Adoptando uma concepção claramente influenciada pela corrente germânica do interesse-necessidade, assente na construção do interesse processual enquanto necessidade de tutela jurídica (rechtsschutzbedürfnis), o Anteprojecto de MANUEL DE ANDRADE reflectia, assim, a leitura que o Autor retirava do conteúdo do instituto ([45]) e que iria durante muito tempo [e ainda continua (!) a] nortear diversos outros Autores ([46]) nacionais e magistrados ([47]) dos nossos tribunais.
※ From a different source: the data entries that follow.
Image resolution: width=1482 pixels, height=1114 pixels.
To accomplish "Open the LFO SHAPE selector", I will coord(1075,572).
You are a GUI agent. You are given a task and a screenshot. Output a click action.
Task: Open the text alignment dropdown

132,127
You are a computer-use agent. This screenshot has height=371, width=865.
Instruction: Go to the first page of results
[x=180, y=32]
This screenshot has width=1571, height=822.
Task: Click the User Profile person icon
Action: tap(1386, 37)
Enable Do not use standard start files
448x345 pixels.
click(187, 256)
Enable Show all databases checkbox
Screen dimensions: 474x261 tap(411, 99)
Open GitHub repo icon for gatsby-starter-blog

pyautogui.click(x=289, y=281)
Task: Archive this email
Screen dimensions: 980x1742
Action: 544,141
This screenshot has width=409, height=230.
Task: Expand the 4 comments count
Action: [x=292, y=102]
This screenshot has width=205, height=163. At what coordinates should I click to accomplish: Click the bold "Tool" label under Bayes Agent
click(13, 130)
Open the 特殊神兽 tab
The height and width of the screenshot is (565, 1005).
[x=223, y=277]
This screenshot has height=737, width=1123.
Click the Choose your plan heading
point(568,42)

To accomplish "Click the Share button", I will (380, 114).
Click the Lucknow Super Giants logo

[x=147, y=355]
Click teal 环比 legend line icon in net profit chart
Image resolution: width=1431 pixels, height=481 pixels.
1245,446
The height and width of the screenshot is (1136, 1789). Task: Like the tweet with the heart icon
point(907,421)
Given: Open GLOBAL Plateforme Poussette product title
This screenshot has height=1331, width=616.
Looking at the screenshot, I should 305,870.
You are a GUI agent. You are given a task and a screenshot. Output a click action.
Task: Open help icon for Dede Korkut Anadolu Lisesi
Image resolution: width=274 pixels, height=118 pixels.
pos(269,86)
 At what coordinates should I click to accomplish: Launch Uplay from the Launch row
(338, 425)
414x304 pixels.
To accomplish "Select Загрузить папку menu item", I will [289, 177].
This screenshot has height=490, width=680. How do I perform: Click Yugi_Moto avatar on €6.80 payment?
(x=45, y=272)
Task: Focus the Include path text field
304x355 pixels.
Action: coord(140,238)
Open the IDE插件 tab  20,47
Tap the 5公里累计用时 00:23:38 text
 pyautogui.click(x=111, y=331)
8. A consagração no Anteprojecto e no Projecto do Código de Processo Civil de 1967 da Comissão VARELA

Vencidos os preconceitos dogmáticos decorrentes da confusão que há muito se vinha estabelecendo no Direito Português, entre o interesse em agir e a legitimidade, pela primeira vez aquele instituto ganhava entre nós, pelas vozes de PALMA CARLOS e MANUEL DE ANDRADE um relevo próprio, sem qualquer paralelo no passado ([48]).

Embora se tratasse, à época, de uma nova figura jurídica, sem tradição no nosso processo civil, emanada pelo foro doutrinal e sem um apoio seguro na lei ([49]), o próprio legislador não se mostrou indiferente àquele panorama.

Assim, o interesse processual viria a ser consagrado expressamente no Anteprojecto do Código de Processo Civil de 1961 ([50]), elaborado pela Comissão de Revisão liderada peço Professor ANTUNES VARELA, da qual fizeram parte, entre outros, os juízes conselheiros LOPES CARDOSO, JOSÉ OSÓRIO, EDUARDO COIMBRA, DIAS FREIRE e o advogado e professor universitário PALMA CARLOS ([51]) [cfr. arts. 17.º, alínea e), 99.º, 100.º, n.º 3 e 537.º, n.º 2] e posteriormente aperfeiçoado ([52]) no Projecto da autoria da mesma Comissão [cfr. arts. 19.º, alínea e), 100.º, n.º 3 e 518.º, n.º 2] ([53])

Dispunha o artigo 99.º do Anteprojecto do CPC – “Há interesse processual na acção sempre que a situação de carência da parte justifica o recurso às vias judiciais”. Esta noção era, como ressalta claramente à vista, influenciada pelas premissas de uma das grandes correntes dogmáticas existentes sobre o interesse processual – a corrente alemã do interesse-necessidade.

De outro ângulo, embora a pretensão de consagração do interesse processual, enquanto necessidade de tutela jurídica no Código Civil não tenha logrado efeito na redacção definitiva do diploma em 1967, o substrato do pressuposto assente na necessidade de recurso ao processo e aferido pela situação de carência de tutela jurídica, nos moldes já anteriormente traçados no MANUEL DE ANDRADE ([54]), foi aproveitado pela Comissão de Redacção ao Código de Processo Civil de 1961 ([55]).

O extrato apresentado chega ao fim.